The most viable Stake.com replacement sectors are: (a) cryptocurrency exchanges that are not classified as gambling (Coinbase, Kraken — both have Premier League interest); (b) fintech/payments (Wise, Revolut, Klarna have all explored Premier League deals); (c) FMCG/retail premium (Aldi, Lidl have recently signed top-6 deals; Everton’s demographics are a stronger cultural fit). The new stadium narrative gives Everton a ‘founding sponsor’ premium that is worth 40-60% above a standard shirt deal value in current market. Target £9-12M for Category A. Start conversations in Q2 2026.

2

Negotiate the Stake.com exit terms now, not in 2026

Stake.com is incentivised to exit cleanly — their own regulatory risk is significant. A mutually agreed early-exit with a financial bridge payment (estimated £2.5-3.5M) buys Everton 12 months of commercial freedom to secure a replacement at full market value rather than a distressed sale. This is standard practice in sponsorship transitions and significantly de-risks the 2026 commercial calendar.

3

Create a naming rights package for Bramley-Moore

Naming rights for a new Premier League stadium are valued at £15-25M per year for a 10-15 year deal. Even at the low end (£15M/yr for 10 years = £150M), this is the largest single commercial opportunity in Everton’s history. Negotiate this separately from the shirt deal. The two commercial conversations should be decoupled: naming rights prospects (infrastructure funds, automotive, airlines) are a different buyer profile from shirt sponsors (consumer brands). Starting the naming rights process in 2025/26 while the stadium is under construction maximises the novelty premium.

4

Build an audience analytics infrastructure for sponsor pitches

Everton’s 5.6M Twitter/X + 3.2M Instagram represents a major media asset. But current sponsor pitch materials cite platform follower counts, not engagement rates, audience demographics, or attributable commercial outcomes. A £60-90K investment in audience analytics infrastructure (fan profiling, content performance attribution, geo/demographic breakdown) transforms sponsor negotiations from ‘logo deal’ to ‘media buy with verified audience.’ This is the difference between £9M and £12M on renewal terms.

5

Leverage Bramley-Moore hospitality premium for B2B revenue

New Premier League stadiums command a 30-50% premium on corporate hospitality vs legacy venues. Everton’s move from Goodison creates an opportunity to restructure every hospitality package at opening. B2B hospitality revenue for a club of Everton’s size should be targeting £8-12M annually from the new stadium. Current estimates suggest they’re at £6-8M from Goodison-era pricing. The hospitality repricing needs to happen at opening, not in year 3.

6

Activate the Merseyside commercial territory

Everton’s ‘blue half of Merseyside’ identity is under-monetised as a regional commercial proposition.

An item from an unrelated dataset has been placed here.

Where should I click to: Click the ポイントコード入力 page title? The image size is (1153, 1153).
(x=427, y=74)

Sponsors seeking local market penetration in a major UK city (Liverpool, Manchester pipeline) value exclusive regional territory. An ‘Official Partner of Merseyside’ category (banking, utilities, retail) is worth £1.5-3M per category for 3 years. Three categories = £1.5-3M annually with minimal commercial team overhead.

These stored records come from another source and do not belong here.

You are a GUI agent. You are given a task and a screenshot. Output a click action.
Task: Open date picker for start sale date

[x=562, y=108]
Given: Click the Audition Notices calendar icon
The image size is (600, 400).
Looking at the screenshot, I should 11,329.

Revenue bridge model (3-year transition)

Revenue StreamTimelineAnnual Value
Category A shirt replacement (fintech/crypto)2026/27£9–12M
Bramley-Moore naming rights2025/26 (negotiate)£15–25M
Hospitality repricing (new stadium)Opening+£2–4M/yr
Audience analytics uplift on all partner deals2026/27+£2–3M/yr
Merseyside regional categories2026/27£1.5–3M
Total (excl. naming rights)£15–22M/yr

Conservative estimates based on publicly disclosed Premier League deal benchmarks. Naming rights are additive and would represent the largest deal in the club’s history.